The case for including inquiry
Why inquiry belongs in the math classroom
Since returning from winter break, my students have embarked on my favorite unit of 10th grade math, Right Triangle Trigonometry. I’m sure anyone reading this can recall learning SOH CAH TOA, and when I talk to adults about Trigonometry, I find that it is one of the math topics that they recall fondly. Trigonometry is beautiful both in its simplicity (at the end of the day, it’s just the ratios of the sides of right triangles) and its widespread applications to everything from architecture to rocket science. It intuitively makes sense to students but can still present a challenge when it’s applied to novel situations. Trigonometry enchants generations of math students because its foundational concepts can be derived with just some basic background knowledge of similarity and right triangles, delivering a depth of knowledge that sometimes eludes students in other topics such as Quadratic Equations or Rational Functions. Even the ancient Egyptians and Babylonians who lacked a concept of angle measure, explored and understood the ratios of sides in similar right triangles, and young mathematicians get to retrace these thought patterns to understand how the ratios unlock the measurements of triangle sides and angles.
Trigonometry is also a perfect illustration of the importance of marrying inquiry-based learning with explicit instruction.
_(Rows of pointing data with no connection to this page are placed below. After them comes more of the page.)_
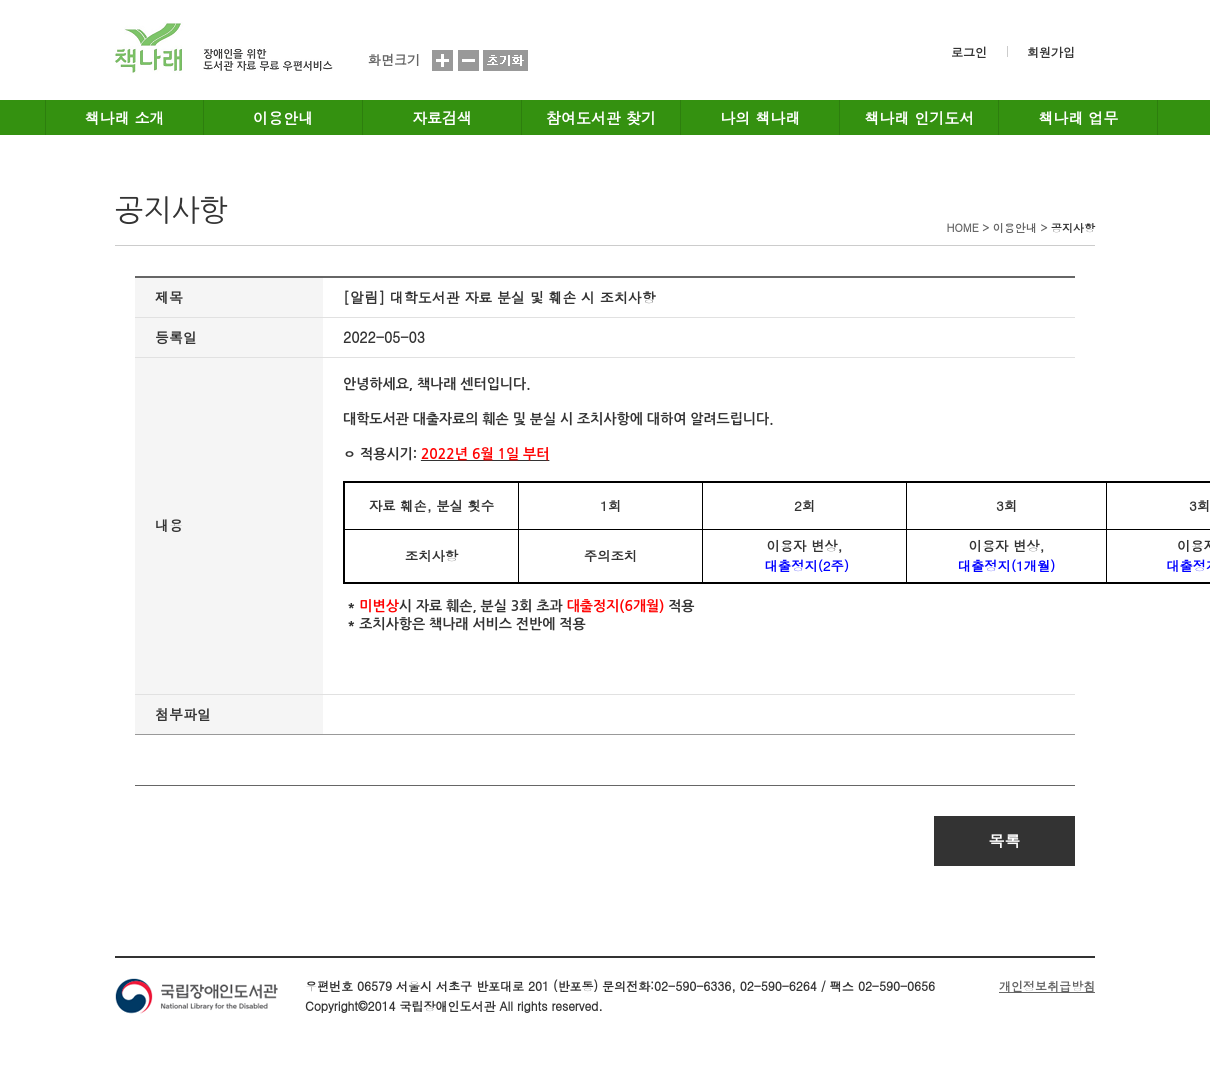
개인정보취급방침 (1047, 985)
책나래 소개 (125, 117)
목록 (1005, 840)
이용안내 (283, 117)
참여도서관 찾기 (601, 117)
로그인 (969, 51)
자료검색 (442, 117)
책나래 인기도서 (919, 117)
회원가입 (1051, 51)
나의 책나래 (760, 117)
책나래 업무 (1078, 117)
Right now seems to be an interesting moment in the omnipresent debate between explicit instruction, which is teacher-led and backed by the science of learning, and inquiry-based learning, which is student-centered and investigative. For years it felt like there was a dominant trend toward inquiry-based learning, but recently the pendulum appears to be swinging back the other way with a renewed interest in explicit instruction and studies that point toward its effectiveness. I’ve been a longtime advocate of combining both types of learning within the math classroom, but I’ve been frustrated by how entrenched the viewpoints can be on each side. One perennial issue in the debate is that it can be challenging to discuss what we even mean by explicit instruction and inquiry-based learning across different subject areas. I cannot speak to the purpose of each in English or Science, but I will strongly advocate for why both approaches are needed in Math. This post will address the role of inquiry, and I will follow up with another post about explicit instruction.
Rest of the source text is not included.